DOCUMENT EXCERPT —
::::::

One Legend Found, Many Still to Go
by William J. Broad
The human instinct to observe nature has always been mixed with a tendency to embroider upon it. So it is that, over the ages, societies have lived alongside not only real animals, but a shadow bestiary of fantastic ones - mermaids, griffins, unicorns and the like. None loomed larger than the giant squid, the kraken, a great, malevolent devil of the deep. "One of these Sea-Monsters," Olaus Magnus wrote in 1555, "will drown easily many great ships."
A live giant squid (Architeuthis) measuring roughly 25 feet (8 meters) long attacks a baited fishing line off the Ogasawara Islands. Japanese scientists recently released the first-ever images of a live giant squid in the wild. Their series of photos offers clues about the way giant squid swim and hunt in the deep ocean.
Science, of course, is in the business of shattering myths with facts, which it did again last week when Japanese scientists reported that they hooked a giant squid - a relatively small one estimated at 26 feet long - some 3,000 feet down and photographed it before it tore off a tentacle to escape. It was the first peek humanity has ever had of such animals in their native habitat. Almost inevitably, the creature seemed far less terrifying than its ancient image.
Scientists celebrated the find not as an end, but as the beginning of a new chapter in understanding the shy creature. "There're always more questions, more parts to the mystery than we'll ever be able to solve," said Clyde F. E. Roper, a squid expert at the National Museum of Natural History of the Smithsonian Institution.
Monster lovers take heart. Scientists argue that so much of the planet remains unexplored that new surprises are sure to show up; if not legendary beasts like the Loch Ness monster or the dinosaur-like reptile said to inhabit Lake Champlain, then animals that in their own way may be even stranger.

::::::

SHORT PROBLEM A —
Answer these questions from the giant squid article, each on its own line and marked the same way:
(i) In what year did Olaus Magnus write about sea-monsters?
(ii) About how deep were the Japanese scientists when they hooked the giant squid?
(iii) At which institution does Clyde F. E. Roper work?
SHORT PROBLEM B — Render this sentence from the giant squid article in Spanish: "Almost inevitably, the creature seemed far less terrifying than its ancient image."
SHORT PROBLEM C — From the giant squid article, extract the passage between "Scientists celebrated the" and "be even stranger.", inclusive.

COLLECTED MATERIAL —
::::::

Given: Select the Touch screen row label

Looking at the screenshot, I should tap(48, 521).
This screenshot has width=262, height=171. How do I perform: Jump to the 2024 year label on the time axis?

::::::

WORKED ANSWER A —
(i) 1555
(ii) Some 3,000 feet down
(iii) The National Museum of Natural History of the Smithsonian Institution

WORKED ANSWER B — Casi inevitablemente, la criatura pareció mucho menos aterradora que su antigua imagen.

WORKED ANSWER C —
Scientists celebrated the find not as an end, but as the beginning of a new chapter in understanding the shy creature. "There're always more questions, more parts to the mystery than we'll ever be able to solve," said Clyde F. E. Roper, a squid expert at the National Museum of Natural History of the Smithsonian Institution.
Monster lovers take heart. Scientists argue that so much of the planet remains unexplored that new surprises are sure to show up; if not legendary beasts like the Loch Ness monster or the dinosaur-like reptile said to inhabit Lake Champlain, then animals that in their own way may be even stranger.